The Holy Spirit is not impressed.

And you don’t think the Cardinals see these news stories and read the “predictions” of who will be our next pope? The technology has made it impossible for them to be completely oblivious. I would like to believe that the Cardinals are above influence and are humble enough to not let being already crowned by the media affect their humility, but they are human after all. And so are we, the outsiders gazing in. We can’t resist our affections for “our guy” and it’s this desire and excitement, as these are exciting times indeed, that compels us to root and cheer from the sidelines… and sneak a few peaks when we can.

I believe the Church was right to initiate the media black out. It’s also right to remove from the Cardinals their access to iPads and phones when the conclave begins next Tuesday. The decision of who will be our next Pope must and will be decided by the Holy Spirit and the Holy Spirit alone. All the other media noise and chatter must be silenced so they Spirit can do it’s work and be the only influencing factor in the decision. Period. If it means sacrificing all the wonderful pictures and transparency for the sake of mystery than so be it.

Ah, transparency.

We have a strange notion about truth and transparency that I don’t agree with. The media has declared all things transparent to be true. This is good for them; it keeps them employed. Have you ever noticed that when a person refuses to comment to the media they are painted by that media outlet as having something to hide. Only liars have something to hide. As if people, never in the history of our time, have ever openly lied. No. Keeping things from the public is automatically considered hiding. Hiding is a bad thing. As if the truth can’t still be true behind a closed door. Truth is not determined by the location in which it is revealed.

Because of this ridiculous notion we have about being transparent, retaining mystery is lost on the media and most of the public as well. But Catholics are intimate with the notion of mysteries therefore not knowing everything, down to the grittiest detail, doesn’t unnerve us to the point of suspicion and doubt. Personally, I think transparency is arrogance. Pure arrogance. We do not have the right to demand every detail of the conclave. While the images of the process are fascinating they are not owed to us nor do we deserve them.

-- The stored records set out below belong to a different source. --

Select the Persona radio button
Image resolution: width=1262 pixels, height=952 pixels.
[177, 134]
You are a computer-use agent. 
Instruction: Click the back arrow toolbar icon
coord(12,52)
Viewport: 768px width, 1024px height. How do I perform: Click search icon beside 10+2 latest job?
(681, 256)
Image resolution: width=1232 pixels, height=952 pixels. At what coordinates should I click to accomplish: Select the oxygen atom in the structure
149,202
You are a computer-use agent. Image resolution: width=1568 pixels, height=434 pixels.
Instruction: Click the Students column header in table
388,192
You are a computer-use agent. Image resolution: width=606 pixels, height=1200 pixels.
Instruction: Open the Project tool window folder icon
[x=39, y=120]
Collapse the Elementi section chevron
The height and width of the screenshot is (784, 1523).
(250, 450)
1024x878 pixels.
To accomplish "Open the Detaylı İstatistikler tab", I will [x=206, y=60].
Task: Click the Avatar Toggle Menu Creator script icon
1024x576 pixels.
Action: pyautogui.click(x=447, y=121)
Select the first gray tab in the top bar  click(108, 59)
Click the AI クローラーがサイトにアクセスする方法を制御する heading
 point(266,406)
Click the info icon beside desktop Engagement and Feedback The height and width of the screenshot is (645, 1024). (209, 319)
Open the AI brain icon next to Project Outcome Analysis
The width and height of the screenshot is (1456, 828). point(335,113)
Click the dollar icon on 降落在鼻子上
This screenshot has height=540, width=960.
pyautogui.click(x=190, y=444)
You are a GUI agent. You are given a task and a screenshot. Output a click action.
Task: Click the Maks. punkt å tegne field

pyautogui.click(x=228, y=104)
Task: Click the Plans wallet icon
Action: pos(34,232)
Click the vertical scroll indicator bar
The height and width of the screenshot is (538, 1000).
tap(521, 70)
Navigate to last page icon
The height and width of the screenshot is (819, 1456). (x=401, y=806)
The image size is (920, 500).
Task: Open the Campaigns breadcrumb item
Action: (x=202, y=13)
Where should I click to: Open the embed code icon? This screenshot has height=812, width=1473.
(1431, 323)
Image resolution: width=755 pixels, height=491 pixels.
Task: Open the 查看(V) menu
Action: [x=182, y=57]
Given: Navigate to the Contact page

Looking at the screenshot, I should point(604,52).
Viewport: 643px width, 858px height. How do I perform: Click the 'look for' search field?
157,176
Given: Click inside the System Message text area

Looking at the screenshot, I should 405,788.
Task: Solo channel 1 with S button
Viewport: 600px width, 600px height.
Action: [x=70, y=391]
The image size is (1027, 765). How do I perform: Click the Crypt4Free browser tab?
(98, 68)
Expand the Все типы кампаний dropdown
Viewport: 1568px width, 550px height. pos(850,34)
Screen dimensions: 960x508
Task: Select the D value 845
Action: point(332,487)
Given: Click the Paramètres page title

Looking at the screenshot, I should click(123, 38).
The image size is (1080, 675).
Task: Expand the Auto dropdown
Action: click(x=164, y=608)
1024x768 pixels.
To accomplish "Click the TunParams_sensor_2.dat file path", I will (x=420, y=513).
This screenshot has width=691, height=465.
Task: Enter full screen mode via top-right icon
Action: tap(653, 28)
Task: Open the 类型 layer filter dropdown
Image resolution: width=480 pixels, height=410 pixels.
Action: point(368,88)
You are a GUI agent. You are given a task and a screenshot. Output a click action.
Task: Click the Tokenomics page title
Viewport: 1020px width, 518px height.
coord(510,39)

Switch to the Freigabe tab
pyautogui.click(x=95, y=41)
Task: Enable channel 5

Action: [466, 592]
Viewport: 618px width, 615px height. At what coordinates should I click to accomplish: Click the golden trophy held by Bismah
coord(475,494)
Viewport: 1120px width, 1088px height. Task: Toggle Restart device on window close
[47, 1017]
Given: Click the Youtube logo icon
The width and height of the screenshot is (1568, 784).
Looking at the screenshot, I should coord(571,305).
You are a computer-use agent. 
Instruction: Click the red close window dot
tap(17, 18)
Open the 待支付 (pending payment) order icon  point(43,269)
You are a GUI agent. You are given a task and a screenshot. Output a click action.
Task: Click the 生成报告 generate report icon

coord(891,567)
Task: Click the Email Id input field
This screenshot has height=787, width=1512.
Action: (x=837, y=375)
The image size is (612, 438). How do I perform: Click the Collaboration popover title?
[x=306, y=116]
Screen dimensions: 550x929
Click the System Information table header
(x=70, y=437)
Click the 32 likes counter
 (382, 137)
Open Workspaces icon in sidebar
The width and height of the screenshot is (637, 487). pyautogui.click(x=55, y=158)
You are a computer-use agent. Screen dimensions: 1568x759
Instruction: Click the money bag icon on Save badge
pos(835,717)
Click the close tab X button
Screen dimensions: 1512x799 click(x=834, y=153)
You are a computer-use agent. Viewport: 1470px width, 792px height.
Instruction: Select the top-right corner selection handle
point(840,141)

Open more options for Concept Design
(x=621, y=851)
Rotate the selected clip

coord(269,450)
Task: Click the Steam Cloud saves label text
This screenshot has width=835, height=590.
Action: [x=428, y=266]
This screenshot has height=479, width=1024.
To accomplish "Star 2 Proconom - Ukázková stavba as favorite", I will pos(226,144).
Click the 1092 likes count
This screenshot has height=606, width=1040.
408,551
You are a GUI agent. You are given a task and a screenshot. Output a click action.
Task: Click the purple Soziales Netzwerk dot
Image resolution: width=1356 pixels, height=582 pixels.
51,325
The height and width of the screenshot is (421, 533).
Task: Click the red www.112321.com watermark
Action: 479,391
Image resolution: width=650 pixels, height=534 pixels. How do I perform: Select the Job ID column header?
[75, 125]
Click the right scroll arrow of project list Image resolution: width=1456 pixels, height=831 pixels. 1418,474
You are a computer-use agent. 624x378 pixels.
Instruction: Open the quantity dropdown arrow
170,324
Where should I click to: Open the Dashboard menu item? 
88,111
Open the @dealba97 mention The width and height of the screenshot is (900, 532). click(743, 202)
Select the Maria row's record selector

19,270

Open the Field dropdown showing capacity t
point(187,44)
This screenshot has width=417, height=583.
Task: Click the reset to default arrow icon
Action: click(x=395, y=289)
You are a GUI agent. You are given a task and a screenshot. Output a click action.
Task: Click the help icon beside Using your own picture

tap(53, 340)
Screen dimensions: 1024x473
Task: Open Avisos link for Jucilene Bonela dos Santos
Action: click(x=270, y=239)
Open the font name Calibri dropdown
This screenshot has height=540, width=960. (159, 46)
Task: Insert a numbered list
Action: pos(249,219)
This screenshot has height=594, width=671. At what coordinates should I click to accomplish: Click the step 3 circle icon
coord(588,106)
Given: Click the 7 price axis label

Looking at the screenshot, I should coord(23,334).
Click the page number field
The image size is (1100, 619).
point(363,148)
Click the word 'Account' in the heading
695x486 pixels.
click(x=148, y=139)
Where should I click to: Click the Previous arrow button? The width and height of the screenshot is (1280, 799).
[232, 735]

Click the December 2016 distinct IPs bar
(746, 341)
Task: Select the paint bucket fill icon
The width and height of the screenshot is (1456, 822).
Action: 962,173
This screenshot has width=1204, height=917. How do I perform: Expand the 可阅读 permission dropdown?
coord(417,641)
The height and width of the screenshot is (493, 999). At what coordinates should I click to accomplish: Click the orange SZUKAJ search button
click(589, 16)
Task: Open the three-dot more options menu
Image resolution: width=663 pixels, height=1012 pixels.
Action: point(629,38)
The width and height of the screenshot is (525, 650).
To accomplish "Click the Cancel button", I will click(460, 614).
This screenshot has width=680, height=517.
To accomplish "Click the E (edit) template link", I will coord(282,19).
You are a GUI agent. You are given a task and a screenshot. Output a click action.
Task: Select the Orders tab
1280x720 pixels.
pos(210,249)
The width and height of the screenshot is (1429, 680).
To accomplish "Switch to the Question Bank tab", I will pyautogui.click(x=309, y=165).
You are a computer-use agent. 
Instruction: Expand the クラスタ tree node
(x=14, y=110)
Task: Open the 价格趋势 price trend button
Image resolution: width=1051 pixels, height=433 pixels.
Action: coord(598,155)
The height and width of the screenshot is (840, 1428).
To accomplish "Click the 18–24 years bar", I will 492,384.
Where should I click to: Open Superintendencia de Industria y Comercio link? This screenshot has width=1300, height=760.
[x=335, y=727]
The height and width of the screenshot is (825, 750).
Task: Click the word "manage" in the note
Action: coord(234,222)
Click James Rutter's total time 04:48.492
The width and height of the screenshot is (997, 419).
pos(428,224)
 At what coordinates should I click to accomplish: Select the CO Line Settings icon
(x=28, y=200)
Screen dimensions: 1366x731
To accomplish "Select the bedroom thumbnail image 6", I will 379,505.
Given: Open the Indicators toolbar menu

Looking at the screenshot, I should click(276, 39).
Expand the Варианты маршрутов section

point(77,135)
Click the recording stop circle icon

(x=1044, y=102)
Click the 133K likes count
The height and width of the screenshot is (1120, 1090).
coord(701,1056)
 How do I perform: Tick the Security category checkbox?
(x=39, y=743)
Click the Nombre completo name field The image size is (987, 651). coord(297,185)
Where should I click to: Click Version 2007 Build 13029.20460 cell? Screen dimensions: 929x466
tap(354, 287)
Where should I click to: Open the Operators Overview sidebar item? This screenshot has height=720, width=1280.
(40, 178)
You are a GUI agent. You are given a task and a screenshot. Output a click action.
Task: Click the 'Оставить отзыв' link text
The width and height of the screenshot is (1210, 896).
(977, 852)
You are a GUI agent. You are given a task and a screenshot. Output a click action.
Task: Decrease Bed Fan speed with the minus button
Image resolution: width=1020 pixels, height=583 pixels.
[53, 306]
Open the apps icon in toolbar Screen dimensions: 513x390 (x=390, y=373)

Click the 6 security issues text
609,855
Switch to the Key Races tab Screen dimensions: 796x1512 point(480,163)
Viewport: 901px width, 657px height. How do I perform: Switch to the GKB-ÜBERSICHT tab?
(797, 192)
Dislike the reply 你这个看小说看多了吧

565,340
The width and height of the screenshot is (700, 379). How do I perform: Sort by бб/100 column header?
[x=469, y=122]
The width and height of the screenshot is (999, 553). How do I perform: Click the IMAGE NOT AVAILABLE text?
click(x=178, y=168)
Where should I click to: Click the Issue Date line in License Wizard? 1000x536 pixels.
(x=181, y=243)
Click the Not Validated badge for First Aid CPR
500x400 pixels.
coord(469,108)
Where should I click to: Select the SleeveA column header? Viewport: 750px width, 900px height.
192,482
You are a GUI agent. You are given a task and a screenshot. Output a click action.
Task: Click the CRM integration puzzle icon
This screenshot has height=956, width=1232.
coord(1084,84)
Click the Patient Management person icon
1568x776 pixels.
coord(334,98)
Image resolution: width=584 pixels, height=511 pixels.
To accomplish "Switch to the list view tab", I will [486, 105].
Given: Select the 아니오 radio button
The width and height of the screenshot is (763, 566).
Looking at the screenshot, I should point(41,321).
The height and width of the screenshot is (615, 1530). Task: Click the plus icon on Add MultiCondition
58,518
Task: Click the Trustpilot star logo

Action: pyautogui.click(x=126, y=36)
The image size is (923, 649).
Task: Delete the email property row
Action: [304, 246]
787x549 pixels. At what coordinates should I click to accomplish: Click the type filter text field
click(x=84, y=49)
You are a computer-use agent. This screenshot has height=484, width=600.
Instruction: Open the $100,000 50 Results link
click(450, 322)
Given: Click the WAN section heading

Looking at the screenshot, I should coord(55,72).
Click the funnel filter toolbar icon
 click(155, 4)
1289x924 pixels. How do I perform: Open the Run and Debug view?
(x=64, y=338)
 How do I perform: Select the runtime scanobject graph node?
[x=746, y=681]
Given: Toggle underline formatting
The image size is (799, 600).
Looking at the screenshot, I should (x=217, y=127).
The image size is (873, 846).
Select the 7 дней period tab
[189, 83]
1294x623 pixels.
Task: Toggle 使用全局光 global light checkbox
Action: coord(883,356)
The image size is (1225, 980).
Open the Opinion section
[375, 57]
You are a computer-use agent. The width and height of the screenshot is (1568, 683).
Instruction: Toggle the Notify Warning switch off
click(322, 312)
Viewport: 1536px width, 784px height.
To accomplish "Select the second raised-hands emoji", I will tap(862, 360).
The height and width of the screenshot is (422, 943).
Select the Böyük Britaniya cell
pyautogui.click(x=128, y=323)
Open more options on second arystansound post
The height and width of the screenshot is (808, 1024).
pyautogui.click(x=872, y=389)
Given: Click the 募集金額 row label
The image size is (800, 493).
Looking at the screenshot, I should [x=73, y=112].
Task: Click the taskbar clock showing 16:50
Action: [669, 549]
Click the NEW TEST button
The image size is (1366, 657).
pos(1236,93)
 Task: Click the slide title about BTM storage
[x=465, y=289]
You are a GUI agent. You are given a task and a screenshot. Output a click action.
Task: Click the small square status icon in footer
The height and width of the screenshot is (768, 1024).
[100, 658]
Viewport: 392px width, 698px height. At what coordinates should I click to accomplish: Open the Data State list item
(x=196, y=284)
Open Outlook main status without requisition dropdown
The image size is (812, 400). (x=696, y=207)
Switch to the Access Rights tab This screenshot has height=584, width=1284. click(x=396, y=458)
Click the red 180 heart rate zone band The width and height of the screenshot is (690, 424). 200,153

Eight years ago when Pope Benedict was elected I found out at the same time the rest of the world did, as I watched from the outside. I had very little knowledge about the process of electing a pope. It was a foreign, secret process who’s mysteries I was not privy too. And yet, despite that, I still managed to be happy and hopeful about Pope Benedict just the same. I didn’t need all this transparency then and we don’t need it now.

Besides, over half of what the secular media reports about the Catholic Church is bias and inaccurate anyway.

*Cardinals not responsible for fan pages and campaigns started by individuals not associated with them. I want to make it clear I am no way implicating any Cardinal as campaigning for their own cause.

Related Link Worth Reading: No one expects Frodo for Pope; where Fr. Longenecker discusses the likelihood of the most unassuming pope. To which I agree. The Holy Spirit might elect for pope the man the media and public ignores the most.